Return every one of the entries below verbatim, with each line unchanged.

BEGIN SUPPLIED ENTRIES

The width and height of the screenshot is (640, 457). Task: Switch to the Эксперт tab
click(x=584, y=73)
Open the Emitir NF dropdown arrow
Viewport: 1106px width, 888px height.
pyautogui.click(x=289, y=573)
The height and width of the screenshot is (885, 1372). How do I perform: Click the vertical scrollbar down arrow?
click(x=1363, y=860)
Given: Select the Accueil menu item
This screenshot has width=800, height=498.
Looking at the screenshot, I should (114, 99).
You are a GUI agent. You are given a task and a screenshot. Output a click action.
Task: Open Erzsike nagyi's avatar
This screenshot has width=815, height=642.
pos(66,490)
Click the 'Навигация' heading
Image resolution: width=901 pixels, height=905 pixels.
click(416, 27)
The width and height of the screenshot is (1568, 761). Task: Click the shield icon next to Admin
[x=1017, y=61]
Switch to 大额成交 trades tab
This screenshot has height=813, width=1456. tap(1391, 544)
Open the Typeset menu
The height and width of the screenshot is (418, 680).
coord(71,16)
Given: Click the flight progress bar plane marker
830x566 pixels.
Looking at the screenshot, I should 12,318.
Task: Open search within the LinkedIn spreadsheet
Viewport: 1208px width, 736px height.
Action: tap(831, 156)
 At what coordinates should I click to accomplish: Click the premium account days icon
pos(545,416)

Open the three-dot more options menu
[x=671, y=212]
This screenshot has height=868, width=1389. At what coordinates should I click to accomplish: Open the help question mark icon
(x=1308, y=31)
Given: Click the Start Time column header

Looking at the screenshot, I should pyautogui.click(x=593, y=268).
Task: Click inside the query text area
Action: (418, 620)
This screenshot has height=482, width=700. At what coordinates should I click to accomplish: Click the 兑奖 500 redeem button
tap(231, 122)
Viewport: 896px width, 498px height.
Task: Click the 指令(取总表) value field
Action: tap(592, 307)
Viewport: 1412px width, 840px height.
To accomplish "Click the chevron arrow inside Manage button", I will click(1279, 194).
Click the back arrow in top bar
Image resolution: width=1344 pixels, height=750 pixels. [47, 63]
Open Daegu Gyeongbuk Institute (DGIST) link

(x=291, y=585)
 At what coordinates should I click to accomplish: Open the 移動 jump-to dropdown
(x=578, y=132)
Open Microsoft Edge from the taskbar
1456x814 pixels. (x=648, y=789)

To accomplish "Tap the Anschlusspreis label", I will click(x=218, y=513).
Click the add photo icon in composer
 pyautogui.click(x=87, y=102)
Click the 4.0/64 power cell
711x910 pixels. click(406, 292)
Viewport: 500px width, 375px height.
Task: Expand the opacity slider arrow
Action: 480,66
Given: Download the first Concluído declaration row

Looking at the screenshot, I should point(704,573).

END SUPPLIED ENTRIES

### [WRITTEN SOLUTION]
The width and height of the screenshot is (640, 457). Task: Switch to the Эксперт tab
click(x=584, y=73)
Open the Emitir NF dropdown arrow
Viewport: 1106px width, 888px height.
pyautogui.click(x=289, y=573)
The height and width of the screenshot is (885, 1372). How do I perform: Click the vertical scrollbar down arrow?
click(x=1363, y=860)
Given: Select the Accueil menu item
This screenshot has width=800, height=498.
Looking at the screenshot, I should (114, 99).
You are a GUI agent. You are given a task and a screenshot. Output a click action.
Task: Open Erzsike nagyi's avatar
This screenshot has width=815, height=642.
pos(66,490)
Click the 'Навигация' heading
Image resolution: width=901 pixels, height=905 pixels.
click(416, 27)
The width and height of the screenshot is (1568, 761). Task: Click the shield icon next to Admin
[x=1017, y=61]
Switch to 大额成交 trades tab
This screenshot has height=813, width=1456. tap(1391, 544)
Open the Typeset menu
The height and width of the screenshot is (418, 680).
coord(71,16)
Given: Click the flight progress bar plane marker
830x566 pixels.
Looking at the screenshot, I should 12,318.
Task: Open search within the LinkedIn spreadsheet
Viewport: 1208px width, 736px height.
Action: tap(831, 156)
 At what coordinates should I click to accomplish: Click the premium account days icon
pos(545,416)

Open the three-dot more options menu
[x=671, y=212]
This screenshot has height=868, width=1389. At what coordinates should I click to accomplish: Open the help question mark icon
(x=1308, y=31)
Given: Click the Start Time column header

Looking at the screenshot, I should pyautogui.click(x=593, y=268).
Task: Click inside the query text area
Action: (418, 620)
This screenshot has height=482, width=700. At what coordinates should I click to accomplish: Click the 兑奖 500 redeem button
tap(231, 122)
Viewport: 896px width, 498px height.
Task: Click the 指令(取总表) value field
Action: tap(592, 307)
Viewport: 1412px width, 840px height.
To accomplish "Click the chevron arrow inside Manage button", I will click(1279, 194).
Click the back arrow in top bar
Image resolution: width=1344 pixels, height=750 pixels. [47, 63]
Open Daegu Gyeongbuk Institute (DGIST) link

(x=291, y=585)
 At what coordinates should I click to accomplish: Open the 移動 jump-to dropdown
(x=578, y=132)
Open Microsoft Edge from the taskbar
1456x814 pixels. (x=648, y=789)

To accomplish "Tap the Anschlusspreis label", I will click(x=218, y=513).
Click the add photo icon in composer
 pyautogui.click(x=87, y=102)
Click the 4.0/64 power cell
711x910 pixels. click(406, 292)
Viewport: 500px width, 375px height.
Task: Expand the opacity slider arrow
Action: 480,66
Given: Download the first Concluído declaration row

Looking at the screenshot, I should point(704,573).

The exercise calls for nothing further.